**Work instructions**
Print all the data, keeping every line exactly as it is.

**Dataset entries**
· · · · · · ·

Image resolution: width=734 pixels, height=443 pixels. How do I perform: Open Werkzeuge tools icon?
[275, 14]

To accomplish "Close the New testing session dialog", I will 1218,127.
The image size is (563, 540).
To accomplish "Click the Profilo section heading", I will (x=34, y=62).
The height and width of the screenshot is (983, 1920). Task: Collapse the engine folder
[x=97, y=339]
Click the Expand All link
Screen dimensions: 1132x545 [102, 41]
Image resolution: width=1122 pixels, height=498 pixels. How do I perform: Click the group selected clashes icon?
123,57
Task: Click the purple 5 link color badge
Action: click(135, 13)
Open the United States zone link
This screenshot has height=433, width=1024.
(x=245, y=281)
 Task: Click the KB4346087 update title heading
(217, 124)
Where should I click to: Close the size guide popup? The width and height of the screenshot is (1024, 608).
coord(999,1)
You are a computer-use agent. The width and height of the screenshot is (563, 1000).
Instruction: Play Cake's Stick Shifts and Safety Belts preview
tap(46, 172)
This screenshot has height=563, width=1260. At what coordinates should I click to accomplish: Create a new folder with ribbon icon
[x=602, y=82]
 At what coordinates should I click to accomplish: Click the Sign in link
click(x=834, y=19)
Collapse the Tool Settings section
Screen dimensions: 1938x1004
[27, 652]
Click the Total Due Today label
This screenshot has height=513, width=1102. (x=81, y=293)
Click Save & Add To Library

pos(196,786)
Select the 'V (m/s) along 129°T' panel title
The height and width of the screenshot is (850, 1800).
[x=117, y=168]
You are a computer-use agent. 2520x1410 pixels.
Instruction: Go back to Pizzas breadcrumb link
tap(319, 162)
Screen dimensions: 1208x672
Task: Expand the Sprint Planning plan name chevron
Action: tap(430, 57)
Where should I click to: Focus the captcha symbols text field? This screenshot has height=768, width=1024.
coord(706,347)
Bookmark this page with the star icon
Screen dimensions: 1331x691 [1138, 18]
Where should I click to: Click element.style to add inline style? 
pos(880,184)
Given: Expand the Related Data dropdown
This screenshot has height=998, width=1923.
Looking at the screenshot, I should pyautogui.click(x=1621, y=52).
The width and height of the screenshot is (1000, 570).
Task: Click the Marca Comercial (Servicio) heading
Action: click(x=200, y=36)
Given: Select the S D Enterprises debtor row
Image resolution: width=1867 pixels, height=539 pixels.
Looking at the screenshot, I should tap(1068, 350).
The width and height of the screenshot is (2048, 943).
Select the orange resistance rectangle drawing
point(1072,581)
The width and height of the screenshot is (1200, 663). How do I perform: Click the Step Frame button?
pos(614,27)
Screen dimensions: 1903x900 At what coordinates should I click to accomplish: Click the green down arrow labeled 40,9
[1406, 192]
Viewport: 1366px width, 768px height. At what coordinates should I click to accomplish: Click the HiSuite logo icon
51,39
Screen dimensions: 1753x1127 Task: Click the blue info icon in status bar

· · · · · · ·

**Response box**
Image resolution: width=734 pixels, height=443 pixels. How do I perform: Open Werkzeuge tools icon?
[275, 14]

To accomplish "Close the New testing session dialog", I will 1218,127.
The image size is (563, 540).
To accomplish "Click the Profilo section heading", I will (x=34, y=62).
The height and width of the screenshot is (983, 1920). Task: Collapse the engine folder
[x=97, y=339]
Click the Expand All link
Screen dimensions: 1132x545 [102, 41]
Image resolution: width=1122 pixels, height=498 pixels. How do I perform: Click the group selected clashes icon?
123,57
Task: Click the purple 5 link color badge
Action: click(135, 13)
Open the United States zone link
This screenshot has height=433, width=1024.
(x=245, y=281)
 Task: Click the KB4346087 update title heading
(217, 124)
Where should I click to: Close the size guide popup? The width and height of the screenshot is (1024, 608).
coord(999,1)
You are a computer-use agent. The width and height of the screenshot is (563, 1000).
Instruction: Play Cake's Stick Shifts and Safety Belts preview
tap(46, 172)
This screenshot has height=563, width=1260. At what coordinates should I click to accomplish: Create a new folder with ribbon icon
[x=602, y=82]
 At what coordinates should I click to accomplish: Click the Sign in link
click(x=834, y=19)
Collapse the Tool Settings section
Screen dimensions: 1938x1004
[27, 652]
Click the Total Due Today label
This screenshot has height=513, width=1102. (x=81, y=293)
Click Save & Add To Library

pos(196,786)
Select the 'V (m/s) along 129°T' panel title
The height and width of the screenshot is (850, 1800).
[x=117, y=168]
You are a computer-use agent. 2520x1410 pixels.
Instruction: Go back to Pizzas breadcrumb link
tap(319, 162)
Screen dimensions: 1208x672
Task: Expand the Sprint Planning plan name chevron
Action: tap(430, 57)
Where should I click to: Focus the captcha symbols text field? This screenshot has height=768, width=1024.
coord(706,347)
Bookmark this page with the star icon
Screen dimensions: 1331x691 [1138, 18]
Where should I click to: Click element.style to add inline style? 
pos(880,184)
Given: Expand the Related Data dropdown
This screenshot has height=998, width=1923.
Looking at the screenshot, I should pyautogui.click(x=1621, y=52).
The width and height of the screenshot is (1000, 570).
Task: Click the Marca Comercial (Servicio) heading
Action: click(x=200, y=36)
Given: Select the S D Enterprises debtor row
Image resolution: width=1867 pixels, height=539 pixels.
Looking at the screenshot, I should tap(1068, 350).
The width and height of the screenshot is (2048, 943).
Select the orange resistance rectangle drawing
point(1072,581)
The width and height of the screenshot is (1200, 663). How do I perform: Click the Step Frame button?
pos(614,27)
Screen dimensions: 1903x900 At what coordinates should I click to accomplish: Click the green down arrow labeled 40,9
[1406, 192]
Viewport: 1366px width, 768px height. At what coordinates should I click to accomplish: Click the HiSuite logo icon
51,39
Screen dimensions: 1753x1127 Task: Click the blue info icon in status bar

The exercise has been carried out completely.